* REQUIRED WORK
Each line from the one holding "[Rolki hardshell K2 Grid 90 4/7] (348, 1378)" through the final line of the data below is to be given again exactly, and no other line is to appear.

[[ DATASET EXCERPTS open ]]

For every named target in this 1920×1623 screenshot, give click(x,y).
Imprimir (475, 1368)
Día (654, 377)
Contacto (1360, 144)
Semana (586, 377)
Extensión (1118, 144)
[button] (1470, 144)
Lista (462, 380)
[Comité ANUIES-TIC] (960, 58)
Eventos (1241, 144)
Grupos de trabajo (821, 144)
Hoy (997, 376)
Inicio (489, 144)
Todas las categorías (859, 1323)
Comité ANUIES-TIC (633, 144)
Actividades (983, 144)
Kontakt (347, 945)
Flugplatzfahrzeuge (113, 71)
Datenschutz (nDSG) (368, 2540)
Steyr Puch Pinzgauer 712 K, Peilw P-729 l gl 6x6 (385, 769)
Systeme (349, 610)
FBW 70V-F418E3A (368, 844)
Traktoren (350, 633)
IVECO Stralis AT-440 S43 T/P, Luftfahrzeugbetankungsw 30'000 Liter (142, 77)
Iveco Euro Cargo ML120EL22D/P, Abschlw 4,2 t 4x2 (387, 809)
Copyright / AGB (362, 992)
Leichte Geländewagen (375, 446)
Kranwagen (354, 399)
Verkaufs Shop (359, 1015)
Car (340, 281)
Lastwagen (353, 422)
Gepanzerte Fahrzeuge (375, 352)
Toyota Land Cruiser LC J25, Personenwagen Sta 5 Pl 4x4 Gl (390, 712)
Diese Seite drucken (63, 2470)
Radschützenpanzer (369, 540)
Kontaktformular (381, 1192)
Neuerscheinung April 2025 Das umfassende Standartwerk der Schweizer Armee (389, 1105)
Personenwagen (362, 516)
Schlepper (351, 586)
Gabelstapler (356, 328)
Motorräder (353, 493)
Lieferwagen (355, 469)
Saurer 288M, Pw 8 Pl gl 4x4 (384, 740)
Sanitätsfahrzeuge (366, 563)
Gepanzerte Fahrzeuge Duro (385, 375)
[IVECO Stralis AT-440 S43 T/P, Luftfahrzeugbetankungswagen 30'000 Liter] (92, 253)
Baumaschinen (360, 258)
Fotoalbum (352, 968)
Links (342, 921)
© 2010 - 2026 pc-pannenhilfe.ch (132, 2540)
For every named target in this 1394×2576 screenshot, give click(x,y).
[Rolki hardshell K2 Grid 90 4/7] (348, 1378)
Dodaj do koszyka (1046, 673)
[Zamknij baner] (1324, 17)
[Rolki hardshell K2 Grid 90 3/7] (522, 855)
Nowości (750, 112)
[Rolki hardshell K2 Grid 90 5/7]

[[ DATASET EXCERPTS closed ]]

* YOUR SOLUTION
[Rolki hardshell K2 Grid 90 4/7] (348, 1378)
Dodaj do koszyka (1046, 673)
[Zamknij baner] (1324, 17)
[Rolki hardshell K2 Grid 90 3/7] (522, 855)
Nowości (750, 112)
[Rolki hardshell K2 Grid 90 5/7]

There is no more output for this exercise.